Teachers in some schools had to deal with discipline on an almost minute-by-minute basis, while in other schools students slept, or played on cell phones, while teachers droned through PowerPoint lesson plans. After I was threatened by two male students, a Chemistry teacher down the hall was beaten so badly he had to be hospitalized. I had been warned during in-processing that I would likely experience a physical assault, but was nonetheless told never to lay a hand on a student! Current state laws, and the cost of lawsuits to schools, is why this is allowed to go on.
As an American who is the product of our public, private, and parochial schools, I know what a good education looks like, and I find it appalling that American children are permitted to wallow in apathy and ignorance -- or threaten violence against a teacher, to their face, in the classroom. My recent experiences in two rural schools confirmed that this situation is not confined to inner-city schools. We are facing a crisis, in my opinion, of losing an entire generation of American youth at a time when our world is demanding globally competitive graduates from our schools.
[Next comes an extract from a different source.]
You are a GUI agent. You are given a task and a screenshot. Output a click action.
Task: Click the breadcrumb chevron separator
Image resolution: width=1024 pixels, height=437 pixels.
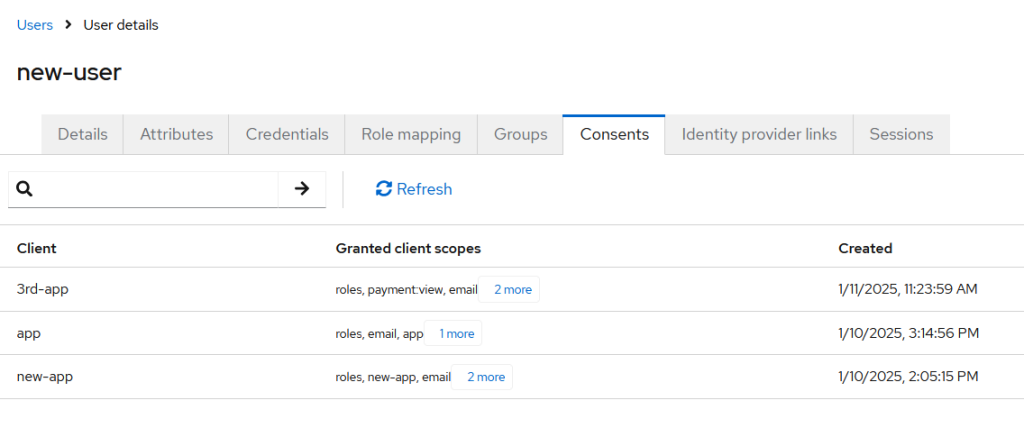pos(68,25)
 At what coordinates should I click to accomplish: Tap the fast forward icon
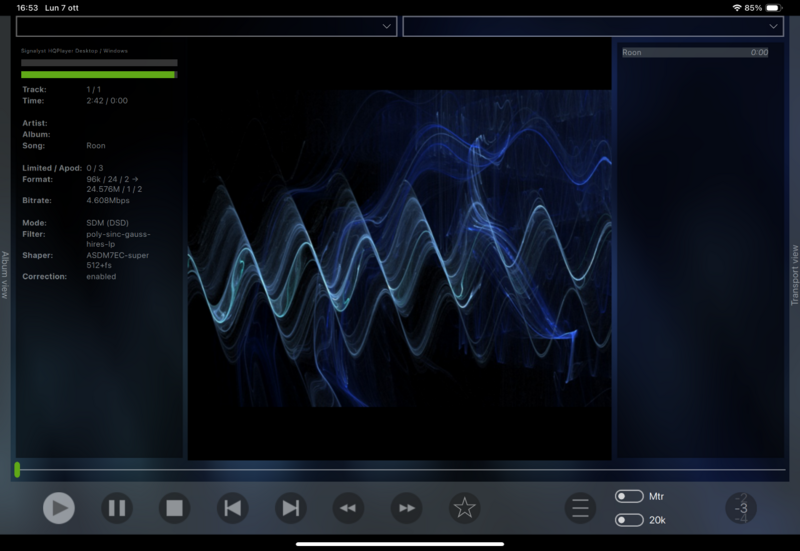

Education in America is in serious trouble, and no amount of standards-based tests will save it from systemic failure if our teachers and administrators cannot clean house, and do their jobs, in a safe and disciplined learning environment. If petulant punks, and physical intimidation, have more power than professional educators in the classroom, who would want to teach? And what does it matter if we won the fight for civil rights, against the Klan, and nightriders, and lynch mobs, if we then turn around and don't help inner-city kids?
I have also taught in excellent public schools, with students who had the drive and determination to get into Ivy League colleges. Those schools only exist because the parents in those districts are highly educated professionals who elect the school boards, which hire administrators who demand the highest standards of excellence in the classroom. Students with serious discipline problems are prosecuted and sent packing to correctional facilities, where they can receive all the attention they need -- from prison guards -- so that good kids may have a chance to learn in safety.
If anyone doubts what I have just said, based upon years of first-hand experience in three states, simply look at recent news items regarding the shining example of education we exhibit in our nation's capital. Three years ago the Washington, D.C. public school system was found guilty of graduating students who had not shown up for one-third of the required days at school. They were graduating as dysfunctional illiterates into a life of poverty, crime, addiction or prostitution.
Of course, you can choose to discount everything I just said, and believe NPR instead, since the politics of the people behind NPR do not condone conservative values like corporal punishment, or even allowing a parent to physically discipline their kid; like the California alderman who was arrested and prosecuted for spanking his 7-year-old daughter! Perhaps it's just a coincidence that young people today choose to shoot up supermarkets, grade schools, and a 4th of July parade to show the world how special they are, and how no one can tell them what to do.
If Americans sincerely want their children to succeed in life, then lobby for federal legislation that protects teachers, that bans cell phones in class, that sends deviates to juvenile detention facilities, and that brings back corporal punishment. I suspect if someone, somewhere, does not do something very soon we will witness a mob of malcontents descend on a downtown, and start a fire that burns the country down. Our teachers and police can no longer be silenced, or blamed, by politically correct politicians for systemic failures in society. The laws must be changed.